Although the epidemiological study does not suggest that the common wild-type modulating allele has an important role in HC, the CPO mRNA determinations clearly demonstrate the presence of common low-expressed CPO genes. HC is much less common than other AHPs. The discrepancy between the case-control association study and CPO mRNA data may be due to the limitations of case control studies (see discussion above), and to the small size of the HC subject group studied. The relative quantifications of CPO allelic mRNAs revealed that the expression of the CPO gene is clearly unbalanced in three subjects (Fig. 2b). This demonstrates the presence of low-expressed CPO genes with an estimated frequency of 5.3% in the control group (three low-expressed alleles/56 quantified alleles, assuming that this ratio reflects the frequency in the group as a whole). DGGE analysis of 500 bp in the 5′UTR region, the entire coding region, the exon/intron boundaries and part of the 3′UTR revealed no mutation. The mechanism leading to low expression remains unknown, and the relationship between the altered allele ratio in 5% of the controls and the penetrance of HC calls for further investigation. Presumably, as previously described (Brett et al. 2002), mutations responsible for the reduced expression could reside deep within introns or far upstream or downstream of the gene. An unknown functional polymorphism, not in linkage disequilibrium with the four SNPs used in the association study, or several different functional polymorphisms may be responsible for this low expression and so contribute to penetrance.

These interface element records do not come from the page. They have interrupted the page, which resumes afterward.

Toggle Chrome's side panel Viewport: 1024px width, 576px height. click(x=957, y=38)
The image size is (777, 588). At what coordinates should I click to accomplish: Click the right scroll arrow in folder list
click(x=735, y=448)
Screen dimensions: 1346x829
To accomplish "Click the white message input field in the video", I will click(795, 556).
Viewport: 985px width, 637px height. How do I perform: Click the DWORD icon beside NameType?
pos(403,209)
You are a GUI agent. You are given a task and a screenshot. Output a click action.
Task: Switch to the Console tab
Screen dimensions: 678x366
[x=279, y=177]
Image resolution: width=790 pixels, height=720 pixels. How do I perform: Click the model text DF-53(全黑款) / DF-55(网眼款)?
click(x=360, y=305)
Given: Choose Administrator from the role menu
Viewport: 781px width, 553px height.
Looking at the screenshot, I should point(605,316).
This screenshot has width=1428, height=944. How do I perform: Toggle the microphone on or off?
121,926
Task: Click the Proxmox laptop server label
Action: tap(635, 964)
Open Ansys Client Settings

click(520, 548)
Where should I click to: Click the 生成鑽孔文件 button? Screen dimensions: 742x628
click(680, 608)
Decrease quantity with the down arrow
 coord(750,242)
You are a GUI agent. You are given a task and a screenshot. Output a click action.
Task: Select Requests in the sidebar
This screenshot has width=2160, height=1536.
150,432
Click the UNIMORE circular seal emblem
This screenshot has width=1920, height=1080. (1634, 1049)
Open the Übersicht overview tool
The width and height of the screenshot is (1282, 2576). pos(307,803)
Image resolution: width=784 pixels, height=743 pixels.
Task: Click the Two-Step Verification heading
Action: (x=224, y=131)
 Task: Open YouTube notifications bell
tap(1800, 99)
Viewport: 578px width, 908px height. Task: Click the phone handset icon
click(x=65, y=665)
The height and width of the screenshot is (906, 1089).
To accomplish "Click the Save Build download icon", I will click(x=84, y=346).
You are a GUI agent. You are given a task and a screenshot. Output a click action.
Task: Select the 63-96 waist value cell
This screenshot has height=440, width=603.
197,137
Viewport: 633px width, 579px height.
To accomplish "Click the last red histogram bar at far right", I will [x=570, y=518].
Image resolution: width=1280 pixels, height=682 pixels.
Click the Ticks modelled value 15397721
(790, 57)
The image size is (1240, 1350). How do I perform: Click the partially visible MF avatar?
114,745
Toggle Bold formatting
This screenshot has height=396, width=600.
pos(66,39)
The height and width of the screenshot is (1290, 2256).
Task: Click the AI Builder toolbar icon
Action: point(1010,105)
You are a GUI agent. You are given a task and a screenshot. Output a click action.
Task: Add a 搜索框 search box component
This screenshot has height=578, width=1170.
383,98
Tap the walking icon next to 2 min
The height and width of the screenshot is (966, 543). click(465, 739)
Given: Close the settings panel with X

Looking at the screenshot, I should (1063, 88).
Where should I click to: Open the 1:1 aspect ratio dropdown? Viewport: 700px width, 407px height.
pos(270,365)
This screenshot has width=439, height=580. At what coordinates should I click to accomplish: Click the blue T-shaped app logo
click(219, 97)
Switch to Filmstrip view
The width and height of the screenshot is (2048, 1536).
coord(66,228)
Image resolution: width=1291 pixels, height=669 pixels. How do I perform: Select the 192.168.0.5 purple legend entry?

In conclusion, the combined statistical and functional approaches used in this study confirmed the pre-eminence of the low-expressed wild-type allele mechanism in the penetrance of EPP. In AIP and VP this mechanism of modulation of a dominant mutation appears to play only a minor role, and the contributions of other susceptible loci interacting with environmental factors must be investigated. In HC, slight variations in the expression of the normal CPO allele may play a key role in the clinical expression of the disease by situating the amount of gene product above or below the critical threshold. However, further investigations are required, firstly to validate the role of the low-expression mechanism in modulating penetrance both in a larger cohort and in HC families and secondly to characterize the mechanism involved in the low expression of the wild-type allele.